The Auditor-General also faulted the department for failing to look at whether population pressures were making it more difficult for inmates to be transferred to lower-security facilities. That is an important consideration, because inmates are more likely to be granted parole from a low-security prison.

The report also noted problems with regional overcrowding that were not addressed by the recent expansions. The CSC determined where it would expand based on the land available for new cells – rather than looking at regional needs.

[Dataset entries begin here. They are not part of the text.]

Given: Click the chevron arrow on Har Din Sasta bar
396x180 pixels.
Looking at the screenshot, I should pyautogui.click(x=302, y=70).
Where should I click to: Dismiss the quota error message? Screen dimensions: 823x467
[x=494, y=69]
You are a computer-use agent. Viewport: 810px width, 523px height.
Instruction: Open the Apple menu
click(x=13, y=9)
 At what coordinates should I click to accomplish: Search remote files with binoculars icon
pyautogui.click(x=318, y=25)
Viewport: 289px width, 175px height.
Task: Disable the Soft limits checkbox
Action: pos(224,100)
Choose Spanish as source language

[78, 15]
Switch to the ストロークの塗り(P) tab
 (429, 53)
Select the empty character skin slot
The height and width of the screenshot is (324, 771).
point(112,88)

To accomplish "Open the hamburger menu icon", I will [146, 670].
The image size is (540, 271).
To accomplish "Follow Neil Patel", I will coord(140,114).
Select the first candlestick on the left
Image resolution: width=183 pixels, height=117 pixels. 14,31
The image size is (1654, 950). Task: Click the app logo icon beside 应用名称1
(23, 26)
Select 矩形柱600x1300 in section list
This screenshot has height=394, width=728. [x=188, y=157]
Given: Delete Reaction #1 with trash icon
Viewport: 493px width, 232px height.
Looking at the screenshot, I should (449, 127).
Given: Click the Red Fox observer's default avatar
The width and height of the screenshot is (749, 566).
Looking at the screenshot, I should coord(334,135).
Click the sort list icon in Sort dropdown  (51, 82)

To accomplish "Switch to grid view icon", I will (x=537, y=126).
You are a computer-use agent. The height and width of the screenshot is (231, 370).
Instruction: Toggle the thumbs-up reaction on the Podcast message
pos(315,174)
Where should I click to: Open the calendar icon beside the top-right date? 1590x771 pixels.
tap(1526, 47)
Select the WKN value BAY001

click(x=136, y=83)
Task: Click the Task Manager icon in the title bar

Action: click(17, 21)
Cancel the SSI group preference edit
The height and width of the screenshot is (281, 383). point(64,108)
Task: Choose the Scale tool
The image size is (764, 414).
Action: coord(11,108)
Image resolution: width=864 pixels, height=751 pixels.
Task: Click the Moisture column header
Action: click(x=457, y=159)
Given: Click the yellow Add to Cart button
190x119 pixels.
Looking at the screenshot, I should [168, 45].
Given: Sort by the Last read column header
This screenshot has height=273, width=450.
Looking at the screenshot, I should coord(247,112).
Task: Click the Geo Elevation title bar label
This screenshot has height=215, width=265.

In addition, many of the expansions were made without considering the age of the facilities or the need for segregation cells and space for health-care facilities, the report found.

Tibor Kolley/The Globe and Mail


As a result of regional population pressures, the Auditor-General found that prisons will need to continue to put two or more inmates in cells designed for one, a practice often called double-bunking. Public Safety Minister Steven Blaney said on Tuesday that he does not believe prisoners are entitled to their own cells, adding that the government “won’t be afraid” to use double-bunking to manage the prison population.

However, the federal Corrections department says double-bunking should only be a temporary measure. The Auditor-General found the department is relying on the practice in over-crowded facilities and sometimes housing two inmates in segregation cells or in rooms smaller than five square meters – measures the audit said are contrary to the intent of government’s policy.

Frank Gunn/The Canadian Press

Savings estimates

The audit raised concerns about the condition of some prisons, noting that about a quarter of the facilities slated for expansion required renovations. After plans to build five new prisons were cancelled, the department will have to pay to fix the problems with existing facilities.

The report also found that cost savings from closing three federal prisons – Kingston Penitentiary, Ontario’s Regional Treatment Centre and the Leclerc Institution in Quebec – were not as high as originally estimated by the CSC. The CSC had said it would save about $120-million a year, while the Auditor-General found that figure to be closer to $86-million.